In this regard, platelet counts returned to normal more slowly in dogs treated with imidocarb dipropionate than those receiving doxycycline and combining both treatments (1,34). Therefore, doxycycline was more effective for treating CME than imidocarb dipropionate (1,35). At doses of 6.6 mg/kg, IM, 2 injections 2 weeks apart, imidocarb dipropionate did not eliminate experimental E. canis infection in dogs (11,33). Imidocarb dipropionate should be used cautiously as a potential treatment when combined with doxycycline (2,33,35). No adverse effects were observed with the doses applied during and after the pharmacological treatment. In clinical practice, doxycycline and imidocarb dipropionate are often used in combination, especially in severe cases of CME. However, the last one, as an antiparasitic, is mainly prescribed for dogs and puppies coinfected with Babesia spp. (2,34). On the other hand, the One Health approach to tick-borne diseases calls for physicians and veterinarians to unify their efforts in managing these diseases. The epidemiological control and prevention of these diseases is often difficult because it requires disrupting a complex transmission chain involving vertebrate hosts and ticks, which interact in a constantly changing environment (36).

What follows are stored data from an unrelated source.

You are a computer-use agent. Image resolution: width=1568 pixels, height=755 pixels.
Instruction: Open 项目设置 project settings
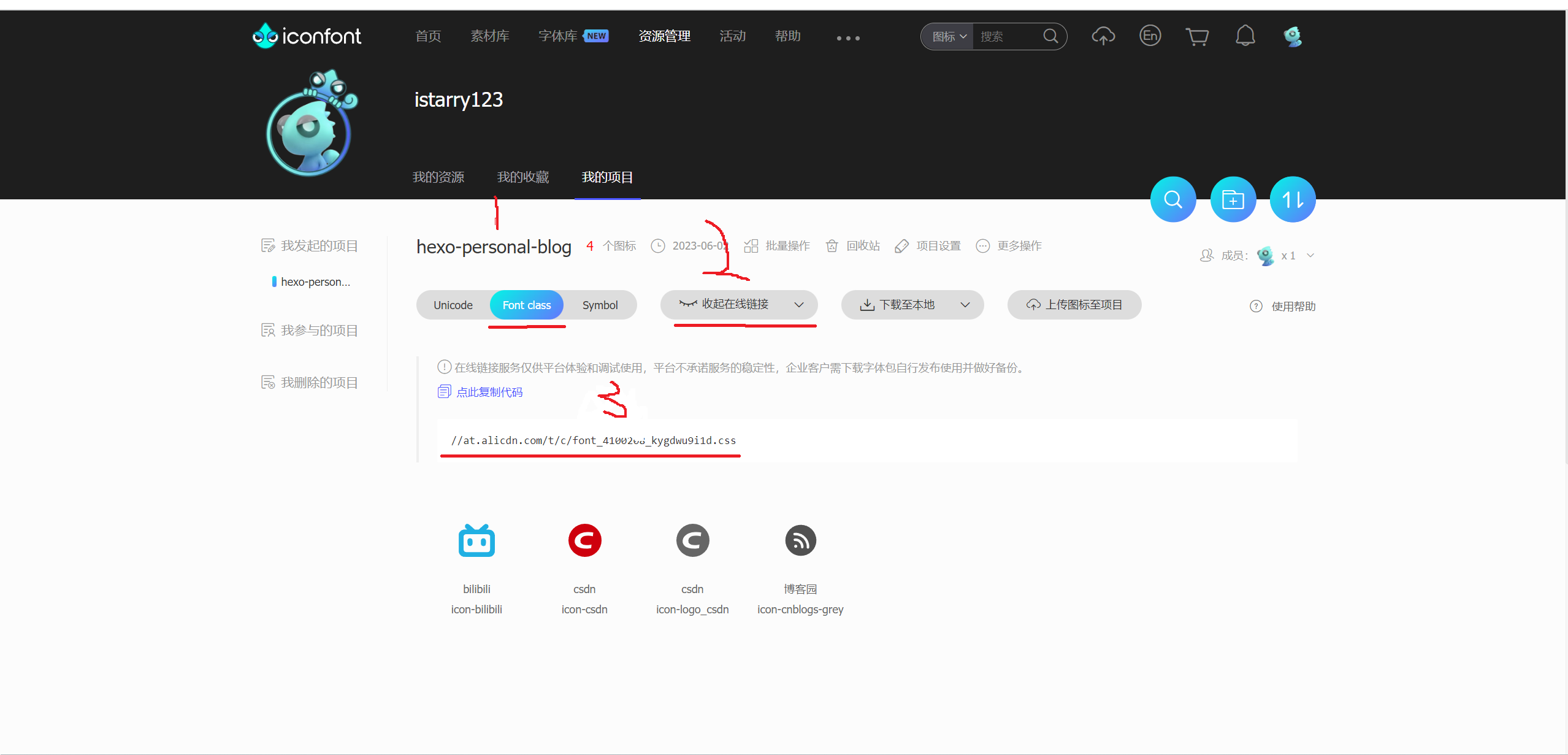[928, 245]
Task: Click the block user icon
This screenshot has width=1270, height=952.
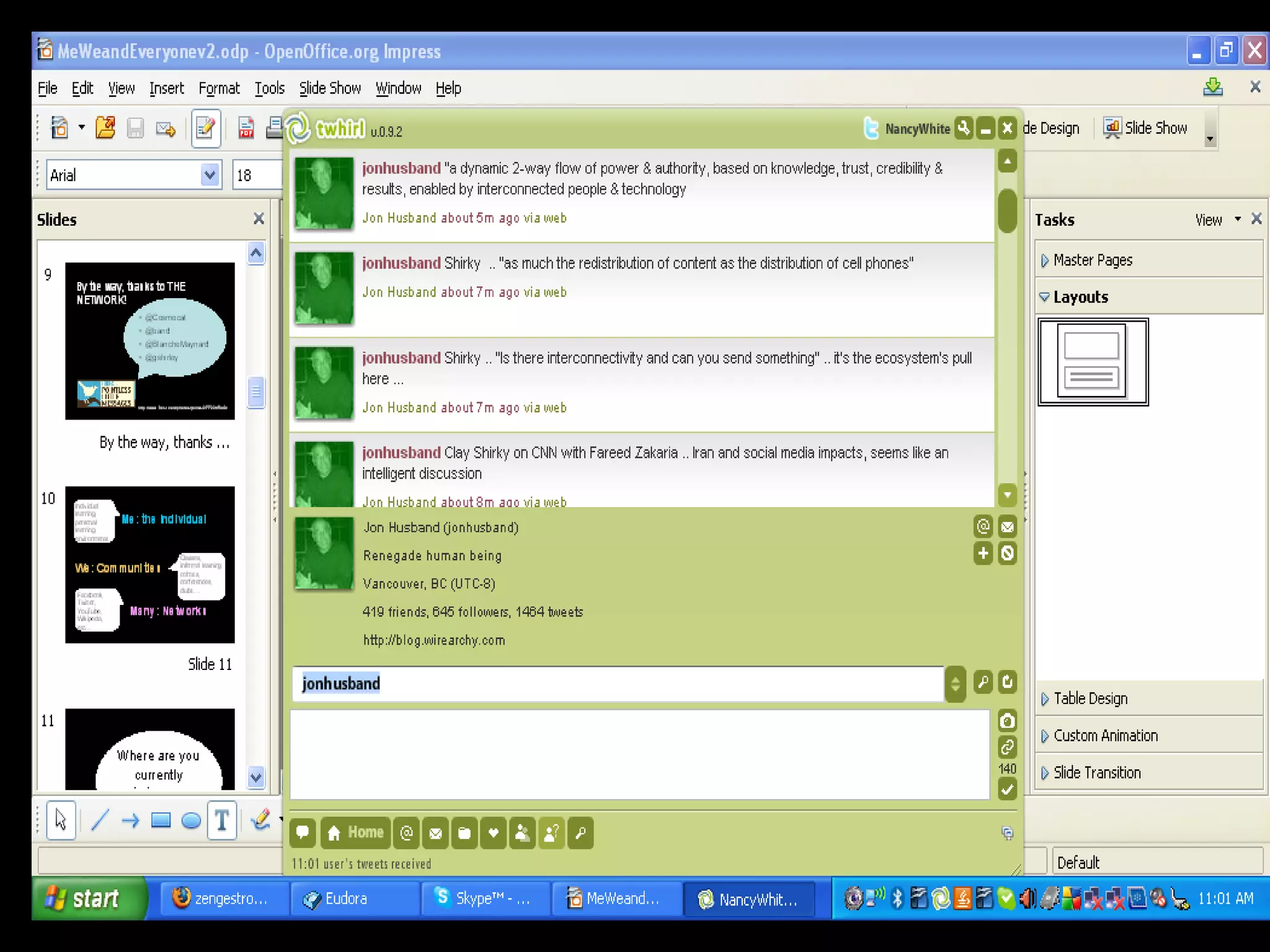Action: [1008, 553]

As described previously, the E.canis Ab test is based on sandwich lateral flow immunochromatographic assay (32,33). Furthermore, the kit used in this study has a high sensitivity of 99.8% and specificity > 98%, similar to 96.2% (sensitivity), 97.7% (specificity), and 97% (accuracy) reported for the rMAP2 ELISA test by comparing it to the indirect fluorescent-antibody assay gold standard (37). Nonetheless, the E.canis Ab test is limited to use only for in vitro veterinary diagnosis. It must be emphasized that serodiagnosis assays do not distinguish between current infection and prior exposure. All results should be considered, along with other clinical information available from the veterinarian. It is suggested that further confirmative methods such as PCR, microscopy, or cytology (blood smear evaluation) be applied when a positive result is observed (11-13,20,29-38). Therefore, it is recommended that the blood smear should be performed at the beginning of the examination, after two weeks, and at the end of treatment (11,12,38).

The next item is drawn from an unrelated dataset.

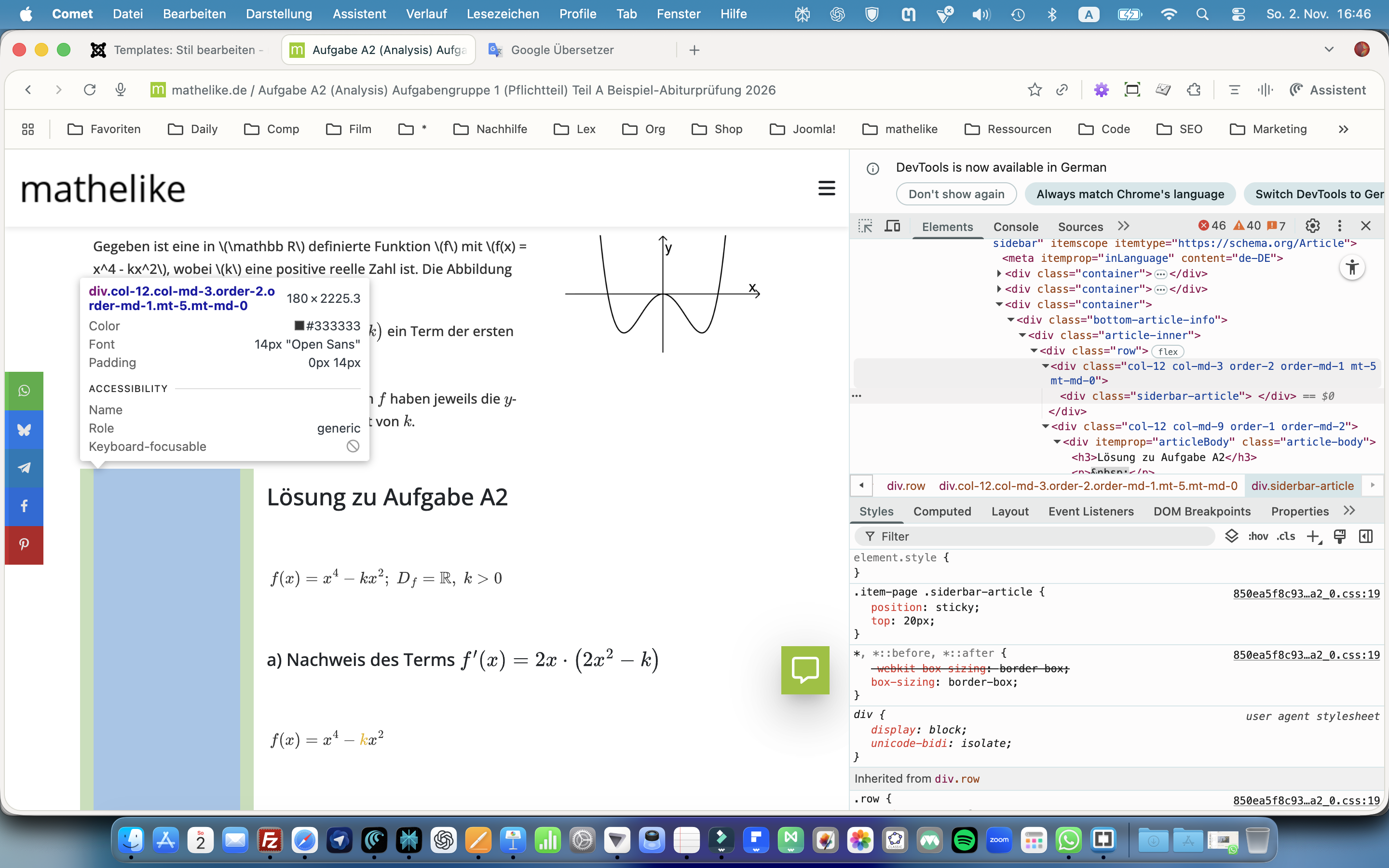Screen dimensions: 1389x868
Task: Switch to the Console tab
Action: 1015,227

Due to the limitations of the serology, a complementary diagnosis by hematology was performed; additionally, the information on the clinical signs and the anamnesis allowed us to substantiate the clinical diagnosis. Diagnosis of CME must be made in light of anamnesis, clinical signs, and laboratory test results. Platelet counts and serology are good screening laboratory tests; however, PCR techniques and sequencing are the definitive confirmatory tests for E. canis infection (38).
Conclusion
Canine monocytic ehrlichiosis causes negative alterations in blood cellular components. Regardless of the effect of each drug, from day 7 to 28 days after treatment, hematological abnormalities were restored with a progressive increase in hemoglobin, hematocrit, platelets, leukocytes, lymphocytes, and a marked decrease in eosinophils and neutrophils. Treatment of canine monocytic ehrlichiosis with three antibiotics (doxycycline, minocycline, and rifampicin) was more effective than imidocarb dipropionate. Therefore, in clinical practice, the administration of doxycycline and minocycline is recommended first, although rifampicin can be used in canine monocytic ehrlichiosis therapy as an optional alternative.
Acknowledgment
This research was funded by the National University of San Antonio Abad del Cusco (Contract No. 004 - VRIN - 2022 - UNSAAC YACHAYNINCHIS WIÑARINAMPAQ).
Conflict of interest
The authors declare no conflicts of interest regarding this manuscript's publication and/or funding.